Container A needed a non-deterministic time to authenticate to the external system and start the log consumption service. If B started too early, logs were lost.
What Didn’t Work
- Running two containers in the same pod does not guarantee the order of container creation.
- Using a regular initContainer → runs to completion, then exits. Not what I needed.
- Adding sleeps or custom wait scripts in Container B → fragile and hard to maintain.
I wanted something native, reliable, and maintainable.
The Solution: Init Container with restartPolicy: Always
Kubernetes provides a neat trick:
- Declare the dependency container as an initContainer.
- Set restartPolicy: Always to keep it running alongside other containers. This concept is called a "sidecar".
- Add a startupProbe to the initcontainer to ensure the log consumption process is ready before the main container starts.

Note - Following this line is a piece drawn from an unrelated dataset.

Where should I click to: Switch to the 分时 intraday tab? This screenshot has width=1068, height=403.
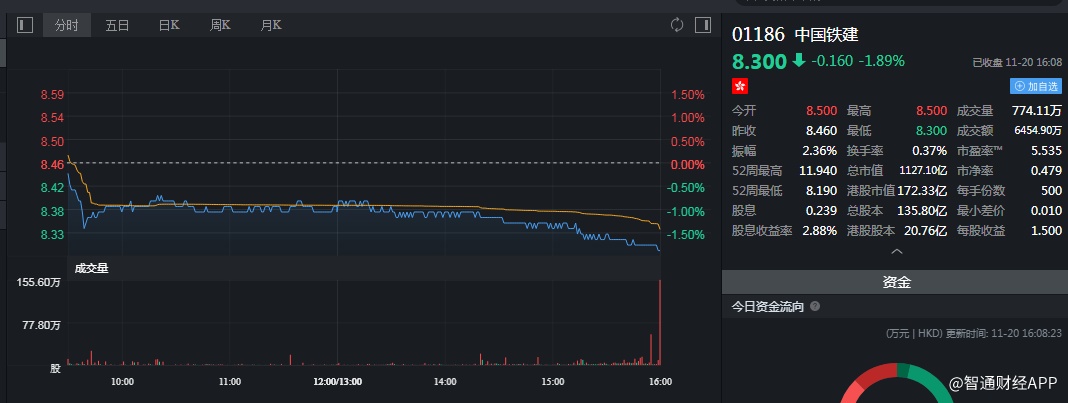tap(67, 25)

This approach works across Linux and Windows containers, though it’s especially helpful for Windows workloads where traditional shell-based probes or scripting hacks are harder.
YAML Example
apiVersion: apps/v1
kind: Deployment
metadata:
name: sampledeployment
labels:
app: sample
type: Deployment
spec:
strategy:
type: RollingUpdate
rollingUpdate:
maxSurge: 1
maxUnavailable: 0
replicas: 1
selector:
matchLabels:
app: sample
template:
metadata:
labels:
app: sample
spec:
initContainers:
- name: sidecar
image: __SIDECAR_IMAGE_NAME__ #replaced at runtime
restartPolicy: Always #MAGIC
startupProbe:
failureThreshold: 10
periodSeconds: 30
timeoutSeconds: 10
exec:
command:
- powershell
- -Command
- |
$process = Get-Process -Name "logconsumptionservice" -ErrorAction SilentlyContinue
if ($process) { exit 0 } else { exit 1 }
containers:
- name: main
image: __MAIN_IMAGE_NAME__ #replaced at runtime
ports:
- containerPort: 80
resources:
requests:
cpu: "300m"
memory: "500Mi"
limits:
cpu: "400m"
memory: "600Mi"In this example, the "sidecar" container is started first because it is an "init container". The main container is not started until the "startup probe" returns a success. However, it checks only 10 times before failing the pod instead of waiting forever for the initcontainer to be started. The magic ingredient here is the "restartPolicy" that continues to run the initcontainer as a sidecar. This is different from the normal behaviour where the initcontainer runs to completion.
Note that the main container is not even started (even the image is not pulled) until the init container is started successfully. This provides "true" sequence of execution.
Word of caution: Ensure that the sidecar feature is available for your K8 version.
This small shift saved me hours of debugging and gave me a reliable startup sequence for my Pod.
👉 Have you tried sidecar-style init containers? Would love to hear how you’ve used them — especially on Windows.
Bonus: So what if my K8 version does not support sidecars?
I was also exploring ways to ensure process start sequence across two containers where sidecars are not available. The quick and dirty way to make this happen is to give a signal in Container A (log consumer) that the process is ready and wait for the signal in Container B (log generator) before starting the process. This way, you can allow K8 to download the images for the container and go ahead with the "entry point" code without having to wait. However, this is not clean code because the log generator needs to be aware of the container A. If you really need to go this route, consider using "postStart event" to wait for the log consumer service to start and then create signal. The signal can be something as crude as a file in a common mounted volume between both the containers.